Alan Kay said somewhere that CLOS (Common Lisp Object System) was the closest thing he could think of at the time to his original conceptualization of message passing object orientation. Lisp lends itself particularly well to functional programming techniques, if not being a pure language like Haskell. In fact, SICP is taught in Scheme, a dialect of Lisp, and all of the major foundations of object orientation are introduced, if under other names. Additionally, Lisp’s strong history with homoiconic macros introduces a level of power and expressiveness that allows for symbolic manipulations, which help with adaptation to change over time with uncertainty. This is why Lisp is employed so often in AI and machine learning, because it can do symbolic manipulations with expressive ease.
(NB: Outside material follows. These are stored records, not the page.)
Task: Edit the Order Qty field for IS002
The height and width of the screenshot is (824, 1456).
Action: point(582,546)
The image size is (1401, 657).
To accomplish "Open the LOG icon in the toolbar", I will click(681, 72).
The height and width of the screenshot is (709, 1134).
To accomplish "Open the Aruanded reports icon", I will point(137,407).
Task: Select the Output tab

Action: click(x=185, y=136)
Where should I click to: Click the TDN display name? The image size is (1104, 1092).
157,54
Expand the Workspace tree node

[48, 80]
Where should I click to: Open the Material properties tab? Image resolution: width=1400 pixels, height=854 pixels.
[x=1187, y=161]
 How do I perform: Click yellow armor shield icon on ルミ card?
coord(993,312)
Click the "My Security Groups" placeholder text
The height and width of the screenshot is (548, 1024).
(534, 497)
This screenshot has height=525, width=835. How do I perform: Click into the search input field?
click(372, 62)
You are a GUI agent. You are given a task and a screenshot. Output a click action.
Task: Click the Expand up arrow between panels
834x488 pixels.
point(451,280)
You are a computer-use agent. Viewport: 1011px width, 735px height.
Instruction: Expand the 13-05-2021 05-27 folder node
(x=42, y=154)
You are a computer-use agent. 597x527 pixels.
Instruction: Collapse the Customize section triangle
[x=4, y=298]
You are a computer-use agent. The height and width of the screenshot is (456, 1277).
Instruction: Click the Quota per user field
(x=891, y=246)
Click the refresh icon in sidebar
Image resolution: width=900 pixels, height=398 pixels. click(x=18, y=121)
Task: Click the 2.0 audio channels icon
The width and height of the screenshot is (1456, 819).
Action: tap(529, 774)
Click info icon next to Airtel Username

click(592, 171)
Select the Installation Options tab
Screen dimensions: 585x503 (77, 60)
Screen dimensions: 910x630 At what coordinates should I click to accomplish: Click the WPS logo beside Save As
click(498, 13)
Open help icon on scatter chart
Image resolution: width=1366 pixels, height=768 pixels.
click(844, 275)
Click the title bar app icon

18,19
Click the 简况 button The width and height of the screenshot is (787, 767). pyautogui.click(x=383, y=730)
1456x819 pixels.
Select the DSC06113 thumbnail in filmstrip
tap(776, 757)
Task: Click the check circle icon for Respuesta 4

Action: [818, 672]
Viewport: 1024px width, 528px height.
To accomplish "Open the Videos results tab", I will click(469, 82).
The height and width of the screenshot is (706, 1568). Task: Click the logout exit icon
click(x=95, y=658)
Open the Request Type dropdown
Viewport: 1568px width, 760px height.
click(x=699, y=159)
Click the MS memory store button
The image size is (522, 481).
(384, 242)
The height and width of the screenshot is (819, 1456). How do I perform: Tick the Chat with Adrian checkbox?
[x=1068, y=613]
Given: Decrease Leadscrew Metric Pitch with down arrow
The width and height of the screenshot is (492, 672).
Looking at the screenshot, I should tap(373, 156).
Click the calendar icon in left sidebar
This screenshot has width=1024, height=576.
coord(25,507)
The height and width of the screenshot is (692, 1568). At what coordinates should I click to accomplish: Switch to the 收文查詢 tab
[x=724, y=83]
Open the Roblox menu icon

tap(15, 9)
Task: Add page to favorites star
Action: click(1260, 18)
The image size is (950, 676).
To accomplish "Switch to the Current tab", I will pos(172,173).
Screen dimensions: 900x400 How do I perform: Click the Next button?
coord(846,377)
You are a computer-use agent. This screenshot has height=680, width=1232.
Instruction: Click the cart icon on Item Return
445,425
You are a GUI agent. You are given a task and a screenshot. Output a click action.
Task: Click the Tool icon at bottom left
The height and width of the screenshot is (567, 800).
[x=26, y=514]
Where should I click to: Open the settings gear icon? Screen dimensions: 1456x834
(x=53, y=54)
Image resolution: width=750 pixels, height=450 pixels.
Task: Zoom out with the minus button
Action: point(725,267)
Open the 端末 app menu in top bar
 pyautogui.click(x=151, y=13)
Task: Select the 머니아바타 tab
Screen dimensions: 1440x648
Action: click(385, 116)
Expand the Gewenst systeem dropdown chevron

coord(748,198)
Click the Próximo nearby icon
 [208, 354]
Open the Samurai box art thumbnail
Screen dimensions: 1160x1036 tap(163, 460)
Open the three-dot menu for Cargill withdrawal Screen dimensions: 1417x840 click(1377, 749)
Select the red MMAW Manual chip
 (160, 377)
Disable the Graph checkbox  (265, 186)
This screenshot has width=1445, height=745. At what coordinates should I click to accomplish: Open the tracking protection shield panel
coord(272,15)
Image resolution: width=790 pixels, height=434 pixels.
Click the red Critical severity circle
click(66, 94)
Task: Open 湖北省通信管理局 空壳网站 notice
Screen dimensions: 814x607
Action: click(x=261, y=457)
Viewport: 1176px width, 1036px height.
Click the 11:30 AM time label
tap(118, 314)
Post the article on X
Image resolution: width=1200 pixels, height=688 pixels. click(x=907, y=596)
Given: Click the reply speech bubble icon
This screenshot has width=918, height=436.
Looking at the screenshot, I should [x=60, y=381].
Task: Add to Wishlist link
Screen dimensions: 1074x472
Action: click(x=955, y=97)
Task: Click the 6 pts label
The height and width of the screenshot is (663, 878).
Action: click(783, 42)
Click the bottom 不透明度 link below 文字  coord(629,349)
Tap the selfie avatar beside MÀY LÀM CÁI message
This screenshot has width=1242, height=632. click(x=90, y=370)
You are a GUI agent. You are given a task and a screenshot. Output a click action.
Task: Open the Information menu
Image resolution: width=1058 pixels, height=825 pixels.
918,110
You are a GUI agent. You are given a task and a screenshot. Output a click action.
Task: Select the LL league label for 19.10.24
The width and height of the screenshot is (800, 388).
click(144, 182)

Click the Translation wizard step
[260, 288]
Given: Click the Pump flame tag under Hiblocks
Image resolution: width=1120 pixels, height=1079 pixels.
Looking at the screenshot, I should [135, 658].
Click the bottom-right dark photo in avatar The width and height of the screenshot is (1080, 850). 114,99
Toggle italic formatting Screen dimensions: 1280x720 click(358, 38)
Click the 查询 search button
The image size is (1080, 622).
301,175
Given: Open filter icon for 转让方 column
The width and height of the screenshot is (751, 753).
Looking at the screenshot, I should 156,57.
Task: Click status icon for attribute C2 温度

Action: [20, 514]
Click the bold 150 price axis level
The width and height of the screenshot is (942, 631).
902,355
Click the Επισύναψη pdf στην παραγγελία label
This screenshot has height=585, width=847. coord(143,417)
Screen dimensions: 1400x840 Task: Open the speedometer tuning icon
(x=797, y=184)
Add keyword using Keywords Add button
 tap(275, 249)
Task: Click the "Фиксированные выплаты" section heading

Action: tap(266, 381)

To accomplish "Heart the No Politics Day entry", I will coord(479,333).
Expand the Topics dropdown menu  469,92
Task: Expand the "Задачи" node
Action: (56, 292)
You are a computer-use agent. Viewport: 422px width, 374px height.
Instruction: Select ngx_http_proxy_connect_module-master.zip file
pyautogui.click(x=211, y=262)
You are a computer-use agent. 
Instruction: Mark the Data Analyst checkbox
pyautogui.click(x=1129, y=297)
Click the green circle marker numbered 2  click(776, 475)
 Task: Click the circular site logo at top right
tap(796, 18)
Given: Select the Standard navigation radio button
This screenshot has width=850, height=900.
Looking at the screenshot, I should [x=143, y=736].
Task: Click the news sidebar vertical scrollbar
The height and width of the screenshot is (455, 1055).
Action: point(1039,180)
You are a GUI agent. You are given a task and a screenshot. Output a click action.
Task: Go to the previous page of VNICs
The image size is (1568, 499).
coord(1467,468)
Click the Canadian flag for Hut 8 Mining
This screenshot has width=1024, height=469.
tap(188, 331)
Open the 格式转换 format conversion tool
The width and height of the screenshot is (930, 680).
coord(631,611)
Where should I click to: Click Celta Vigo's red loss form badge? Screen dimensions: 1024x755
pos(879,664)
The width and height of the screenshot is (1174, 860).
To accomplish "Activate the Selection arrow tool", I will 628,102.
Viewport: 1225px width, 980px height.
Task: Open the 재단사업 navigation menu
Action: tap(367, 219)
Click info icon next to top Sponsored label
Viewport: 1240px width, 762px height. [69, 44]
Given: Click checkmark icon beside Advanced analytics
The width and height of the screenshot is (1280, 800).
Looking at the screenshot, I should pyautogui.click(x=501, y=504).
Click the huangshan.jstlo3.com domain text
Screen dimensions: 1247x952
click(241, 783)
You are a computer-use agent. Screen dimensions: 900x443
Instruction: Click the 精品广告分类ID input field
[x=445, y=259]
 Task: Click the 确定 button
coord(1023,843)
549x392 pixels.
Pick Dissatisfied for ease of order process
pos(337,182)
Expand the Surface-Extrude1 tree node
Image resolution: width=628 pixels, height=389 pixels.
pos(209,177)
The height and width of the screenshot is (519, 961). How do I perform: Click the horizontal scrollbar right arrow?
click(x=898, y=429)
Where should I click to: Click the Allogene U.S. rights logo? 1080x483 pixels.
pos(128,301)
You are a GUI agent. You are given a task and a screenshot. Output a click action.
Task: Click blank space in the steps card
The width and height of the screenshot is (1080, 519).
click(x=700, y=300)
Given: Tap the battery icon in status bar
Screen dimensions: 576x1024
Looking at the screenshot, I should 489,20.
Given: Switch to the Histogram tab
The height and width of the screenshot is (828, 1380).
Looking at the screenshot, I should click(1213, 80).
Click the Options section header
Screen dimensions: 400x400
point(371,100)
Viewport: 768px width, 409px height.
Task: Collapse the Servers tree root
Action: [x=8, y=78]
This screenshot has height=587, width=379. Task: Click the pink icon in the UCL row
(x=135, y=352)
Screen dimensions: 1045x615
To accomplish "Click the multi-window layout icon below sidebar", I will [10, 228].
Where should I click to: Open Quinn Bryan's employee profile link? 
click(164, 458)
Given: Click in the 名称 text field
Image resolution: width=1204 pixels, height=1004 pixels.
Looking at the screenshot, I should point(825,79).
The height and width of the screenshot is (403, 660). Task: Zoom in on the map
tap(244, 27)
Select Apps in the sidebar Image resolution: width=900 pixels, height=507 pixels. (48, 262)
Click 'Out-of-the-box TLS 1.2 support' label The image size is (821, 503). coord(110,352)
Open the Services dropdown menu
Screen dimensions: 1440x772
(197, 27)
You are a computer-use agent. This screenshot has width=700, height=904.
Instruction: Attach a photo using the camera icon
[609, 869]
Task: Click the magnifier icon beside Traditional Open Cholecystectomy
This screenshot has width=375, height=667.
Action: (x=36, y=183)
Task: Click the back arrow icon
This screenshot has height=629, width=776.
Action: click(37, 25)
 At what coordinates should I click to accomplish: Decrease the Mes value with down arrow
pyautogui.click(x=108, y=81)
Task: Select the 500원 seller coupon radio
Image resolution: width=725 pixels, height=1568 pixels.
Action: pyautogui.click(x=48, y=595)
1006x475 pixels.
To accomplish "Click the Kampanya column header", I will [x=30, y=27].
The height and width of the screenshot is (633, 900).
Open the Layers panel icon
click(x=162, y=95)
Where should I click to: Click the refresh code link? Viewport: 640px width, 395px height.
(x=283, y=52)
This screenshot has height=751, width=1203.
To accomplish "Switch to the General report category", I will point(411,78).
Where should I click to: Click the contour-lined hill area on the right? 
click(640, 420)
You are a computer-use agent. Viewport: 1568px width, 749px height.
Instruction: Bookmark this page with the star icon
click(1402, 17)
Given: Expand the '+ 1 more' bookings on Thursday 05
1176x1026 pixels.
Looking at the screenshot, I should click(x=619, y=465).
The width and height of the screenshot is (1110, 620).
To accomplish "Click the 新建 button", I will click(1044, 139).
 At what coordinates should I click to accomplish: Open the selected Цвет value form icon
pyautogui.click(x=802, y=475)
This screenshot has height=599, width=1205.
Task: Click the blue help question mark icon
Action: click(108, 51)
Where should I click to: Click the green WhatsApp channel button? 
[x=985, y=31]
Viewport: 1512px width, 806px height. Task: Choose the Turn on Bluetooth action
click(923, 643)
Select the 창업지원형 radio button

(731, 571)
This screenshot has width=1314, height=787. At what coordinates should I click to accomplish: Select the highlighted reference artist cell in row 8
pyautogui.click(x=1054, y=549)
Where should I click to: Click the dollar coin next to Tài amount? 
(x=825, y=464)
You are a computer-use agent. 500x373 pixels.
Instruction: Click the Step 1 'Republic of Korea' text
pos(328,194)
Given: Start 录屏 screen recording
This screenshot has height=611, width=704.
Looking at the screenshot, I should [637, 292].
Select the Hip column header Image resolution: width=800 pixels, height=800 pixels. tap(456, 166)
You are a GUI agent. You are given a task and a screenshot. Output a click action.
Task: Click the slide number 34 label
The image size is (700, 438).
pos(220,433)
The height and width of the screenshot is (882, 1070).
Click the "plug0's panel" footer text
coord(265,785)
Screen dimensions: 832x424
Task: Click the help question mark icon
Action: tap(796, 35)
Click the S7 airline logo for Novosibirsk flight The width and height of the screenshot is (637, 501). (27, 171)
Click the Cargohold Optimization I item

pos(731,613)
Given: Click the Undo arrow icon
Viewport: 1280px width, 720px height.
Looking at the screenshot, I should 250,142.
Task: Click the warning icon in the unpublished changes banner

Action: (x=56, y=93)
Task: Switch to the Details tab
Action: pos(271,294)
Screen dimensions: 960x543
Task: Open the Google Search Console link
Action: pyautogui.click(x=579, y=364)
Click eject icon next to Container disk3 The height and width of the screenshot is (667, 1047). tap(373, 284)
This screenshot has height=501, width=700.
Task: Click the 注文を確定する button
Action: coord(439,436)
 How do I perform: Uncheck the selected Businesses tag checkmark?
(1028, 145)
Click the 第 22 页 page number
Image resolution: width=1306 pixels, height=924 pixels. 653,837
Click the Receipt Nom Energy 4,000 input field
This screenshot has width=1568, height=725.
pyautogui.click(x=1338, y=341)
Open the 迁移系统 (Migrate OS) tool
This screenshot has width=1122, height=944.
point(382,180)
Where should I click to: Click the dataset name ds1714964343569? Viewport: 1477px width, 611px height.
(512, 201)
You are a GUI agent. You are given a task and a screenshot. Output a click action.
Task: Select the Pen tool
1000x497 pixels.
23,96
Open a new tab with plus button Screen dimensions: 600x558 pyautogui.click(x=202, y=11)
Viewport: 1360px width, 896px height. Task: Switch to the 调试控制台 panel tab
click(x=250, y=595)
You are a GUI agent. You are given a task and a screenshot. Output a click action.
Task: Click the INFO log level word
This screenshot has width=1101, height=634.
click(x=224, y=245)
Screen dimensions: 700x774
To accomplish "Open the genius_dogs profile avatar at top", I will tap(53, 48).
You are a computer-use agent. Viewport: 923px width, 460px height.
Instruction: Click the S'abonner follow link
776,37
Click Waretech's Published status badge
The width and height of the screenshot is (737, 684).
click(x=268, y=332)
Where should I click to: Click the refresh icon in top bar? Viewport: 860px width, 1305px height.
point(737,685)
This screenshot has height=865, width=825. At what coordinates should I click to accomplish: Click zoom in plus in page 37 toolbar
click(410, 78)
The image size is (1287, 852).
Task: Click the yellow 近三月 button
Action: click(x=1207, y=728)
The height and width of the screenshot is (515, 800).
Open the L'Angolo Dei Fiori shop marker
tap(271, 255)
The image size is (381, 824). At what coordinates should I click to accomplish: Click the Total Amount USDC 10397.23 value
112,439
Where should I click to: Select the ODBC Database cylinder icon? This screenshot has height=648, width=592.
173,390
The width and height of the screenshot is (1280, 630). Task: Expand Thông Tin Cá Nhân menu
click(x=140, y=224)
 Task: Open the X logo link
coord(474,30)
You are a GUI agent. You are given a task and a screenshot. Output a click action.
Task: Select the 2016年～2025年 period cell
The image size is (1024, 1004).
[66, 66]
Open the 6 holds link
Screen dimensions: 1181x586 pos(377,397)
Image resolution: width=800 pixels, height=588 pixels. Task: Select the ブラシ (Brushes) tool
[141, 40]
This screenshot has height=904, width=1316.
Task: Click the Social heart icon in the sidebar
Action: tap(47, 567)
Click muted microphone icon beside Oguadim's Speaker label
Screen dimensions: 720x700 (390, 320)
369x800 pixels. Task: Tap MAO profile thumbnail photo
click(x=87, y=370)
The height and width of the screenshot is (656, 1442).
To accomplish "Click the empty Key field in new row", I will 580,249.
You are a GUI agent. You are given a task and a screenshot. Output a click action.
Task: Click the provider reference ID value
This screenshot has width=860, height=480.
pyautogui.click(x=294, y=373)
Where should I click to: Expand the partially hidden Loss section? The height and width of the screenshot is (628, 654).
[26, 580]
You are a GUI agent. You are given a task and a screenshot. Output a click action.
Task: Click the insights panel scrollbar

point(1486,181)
This is not to say run out and use Lisp. The point is that Lisp is a multiparadigm language, and in some of its best forms embodies the strengths of both an object/message passing model, and a functional calculation model. Most object oriented languages excel at inter-object communication; dynamic OO languages excel at late binding. But communication is one half of the coin. Good strong calculation semantics are given from the world of functional programming, employing them to ensure that the values that are passed in messages are correct is something that suits it very well. Calculate using FP, communicate using OO. Or as a wise friend of mine once said to me, but it didn’t click at the time “OO shell, FP internals”.

If you are using a language like Haskell, you are at the somewhat forefront of mathematical formulations of communication. Math always lags phenomena because it attempts to formally describe it. OO systems can produce phenomena that math will not be able to describe formally for a very long time (neural networks are a good example). This limitation is not very limiting however, in that it is possible to build a good deal of systems that are required today without emergent behaviors. Additionally, there are some systems that are completely closed with well known constraints. You don’t want your brake system in your car or any sort of life support system to have “emergent” behavior. You want to know, formally, that it works, and FP heavy languages can give you that.

Now it’s time for the old, boring, played out platitude: in computation, when things are turing equivalent, there is no “right” way, only tradeoffs. Assess your tradeoffs and execute accordingly.